Cuando abrió los ojos, lo primero en que pensó fue que era por la mañana, la hora de despertarse. Pero no estaba en la cama. Estaba tendida en un suelo cubierto de hierbas que oscilaban. Un par de desconocidos se inclinaron sobre ella, un hombre y una mujer.

—No la muevas —advirtió la mujer, con un teléfono móvil en la oreja.

—Solo voy a quitarle el casco —repuso el hombre.

—Creo que no deberías hacerlo. Podría tener una lesión en la espina dorsal o algo así.

El hombre miró a Lucy con preocupación mientras ésta empezaba a moverse.

—Espera, cálmate. ¿Cómo te llamas?

—Lucy —resolló ella, a la vez que trataba de desabrocharse la correa del casco.

—Aguarda, deja que te ayude a quitártelo.

—Hal, te he dicho que… —empezó a decir la mujer.

—Creo que está bien. Mueve los brazos y las piernas. —Le desabrochó el casco y se lo quitó—. No, no intentes levantarte aún. Te has llevado un buen porrazo.
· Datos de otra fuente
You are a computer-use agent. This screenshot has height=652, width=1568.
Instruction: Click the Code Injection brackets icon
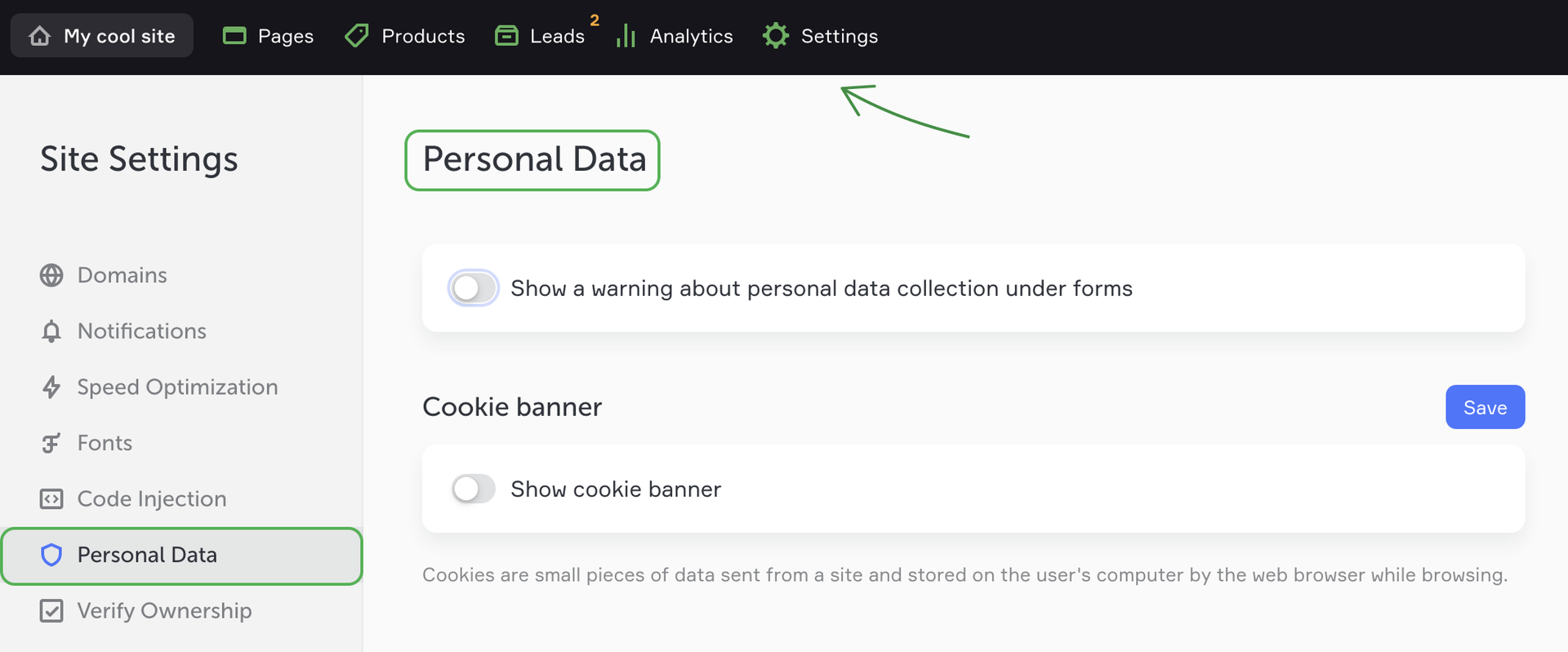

Inmóvil, Lucy trató de evaluar los daños que presentaba su cuerpo. Tenía arañazos punzantes en el costado derecho, y sentía un dolor sordo en el hombro, además de una fuerte jaqueca. Pero lo peor con diferencia era el estado de la pierna y el pie derechos, que le producían la sensación de estar ardiendo.

La mujer se inclinó sobre ella.

—Una ambulancia está en camino. ¿Quieres que llame a alguien?

Le castañeteaban los dientes. Cuanto más se esforzaba por reprimir los temblores, más empeoraban. Tenía frío, y unas gotitas de sudor helado le empapaban la ropa. Sentía en la nariz el olor salado y metálico a tierra y sangre.

—Despacio, despacio —dijo el hombre mientras Lucy jadeaba con respiraciones superficiales—. Tiene los ojos dilatados.

—El shock.

La voz de la mujer parecía venir de muy lejos, seguida de un chisporroteo de parásitos.

A Lucy se le ocurrió un nombre. Justine. El esfuerzo por reunir las sílabas fue como tratar de reunir hojas en medio de una tormenta. Oyó unos sonidos temblorosos que salían de sus labios. ¿Pronunciaba el nombre con la suficiente claridad?

—Está bien —dijo el hombre en un tono tranquilizador—. No intentes hablar.

Percibió más sonidos, vehículos deteniéndose al lado de la carretera, el resplandor de luces, el destello rojo de una ambulancia. Voces. Preguntas. El contacto vacilante de unas manos desconocidas sobre su cuerpo, una máscara de oxígeno colocada sobre la boca y la nariz, la punzada de una aguja intravenosa. Entonces todo se desvaneció y se encontró girando hacia la nada.